Archive for the ‘Abstract’ Category

Springtime

Friday, April 9th, 2010

Spring Is Here

I took a few minutes this evening to take a few shots with my good friend the Rodenstock 42/0.75 X-ray lens. Have a few posts I want to write, but I love this lens so much I wanted to slap these up here right now.

Spring Is Here

Spring Is Here

Petal, sunset

Wednesday, January 6th, 2010

Petal, sunset

You’ll be seeing this image again but I wanted to highlight it. Definitely my favorite shot that I’ve taken so far with the Rodenstock 42mm f/0.75 X-ray lens. It’s not actually sunset, I just caught a sliver of golden sunlight behind the petal, and the lens’ rendition of out-of-focus color is so brilliant that it turned a mundane moment into something a bit more mysterious and alluring.

Here’s another using the same “technique” of putting a tiny patch of warm light behind a simple subject:

Reach

More to come.

New toy

Wednesday, September 30th, 2009

.:.

Guaranteed way to get any photography nerd’s attention: tell them you’re shooting with an f/0.75 lens. That’s what the two photos in this post were taken with, a Rodenstock TV-Heligon 42/0.75 lens that I snagged off of eBay, along with an XR-Heligon 68/1.0 that I got for all of $10. The 42mm is perfect for Nikon mount; an M42 to F-mount adapter ring fits perfectly and can just be glued on. The 68mm is going to take a bit more effort, but an extension tube set and some more epoxy should do the trick.
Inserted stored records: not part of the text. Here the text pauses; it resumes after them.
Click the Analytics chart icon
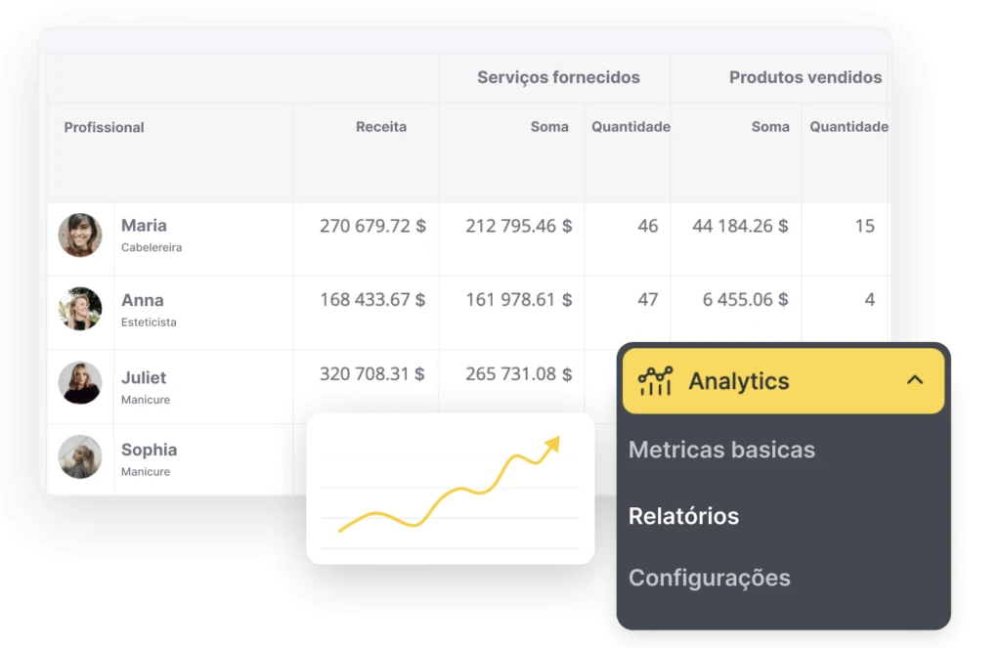1001x648 pixels. point(655,380)
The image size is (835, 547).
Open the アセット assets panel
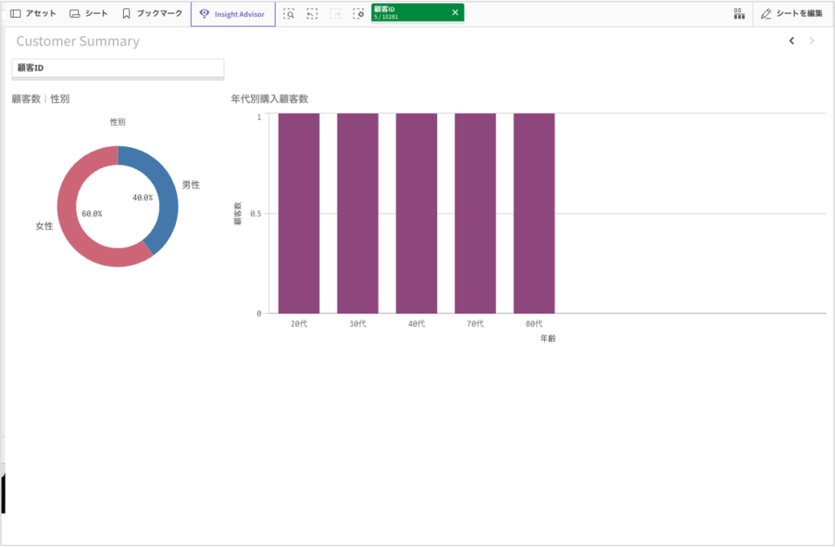pyautogui.click(x=33, y=14)
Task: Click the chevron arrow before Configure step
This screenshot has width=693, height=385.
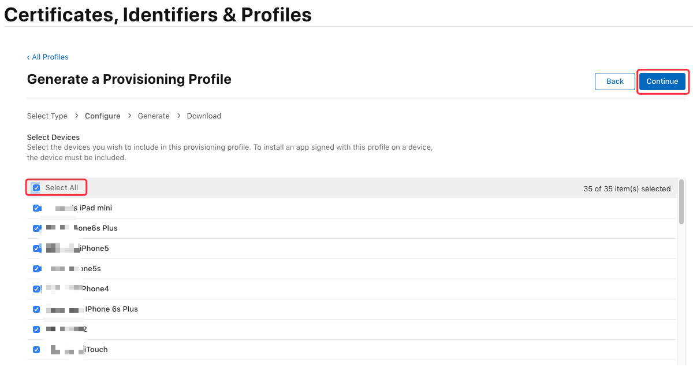Action: (76, 116)
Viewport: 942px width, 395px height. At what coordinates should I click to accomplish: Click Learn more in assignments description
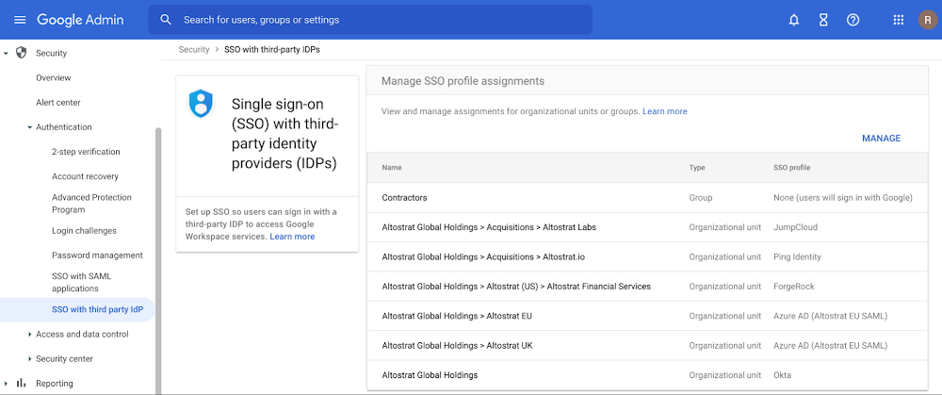coord(664,111)
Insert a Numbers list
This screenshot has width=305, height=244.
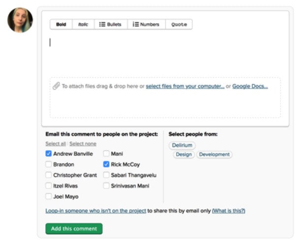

These lenses are as about as specialty as it gets. They’re fixed-focus (the 42mm on my D300 focuses at about 3 inches in front of the lens), they have no aperture ring and so are fixed at maximum aperture, they are massively prone to flare, they have extremely low contrast, and they have an at times bizarre color rendition. I think they’re interesting because at those apertures, the depth of field is ridiculously tiny and so the shots have a dreamy feel that even an 85/1.4 can’t come close to.

.:.

More information about these lenses, shamelessly stolen from Robert Rex Jackson (check out this photo to see what the 42/0.75 looks like):

This lens was intended for [X-ray] fluoroscopy. The image in a fluoroscope appears on a very dim fluorescent screen (it could be much brighter if you didn’t mind exposing your patient to MUCH more radiation…heh…) and to get images they had a camera with a fixed-focus lens pointed at the screen. To get images that were usable without having to use extremely fast film (which would introduce unwanted grain) they had very fast lenses made.

So this lens was intended to shoot a screen from about six inches away. It was never intended to photograph 3D objects at varying distances. Using this as a general-purpose photographic lens is an extreme perversion of a once extraordinarily expensive industrial lens. But it’s fun, anyway.

The obvious inspiration for stuff like this is the inimitable Bjørn Rørslett, whose work I’ve admired for years, and I’m psyched to be able now to try my hand at this kind of thing. Just walking around this evening with the 42/0.75, I found myself trying to notice things that would look good as subjects for this lens: tiny patterns, local color contrasts, and the like. It’ll take me a while to “see” the way these lenses do.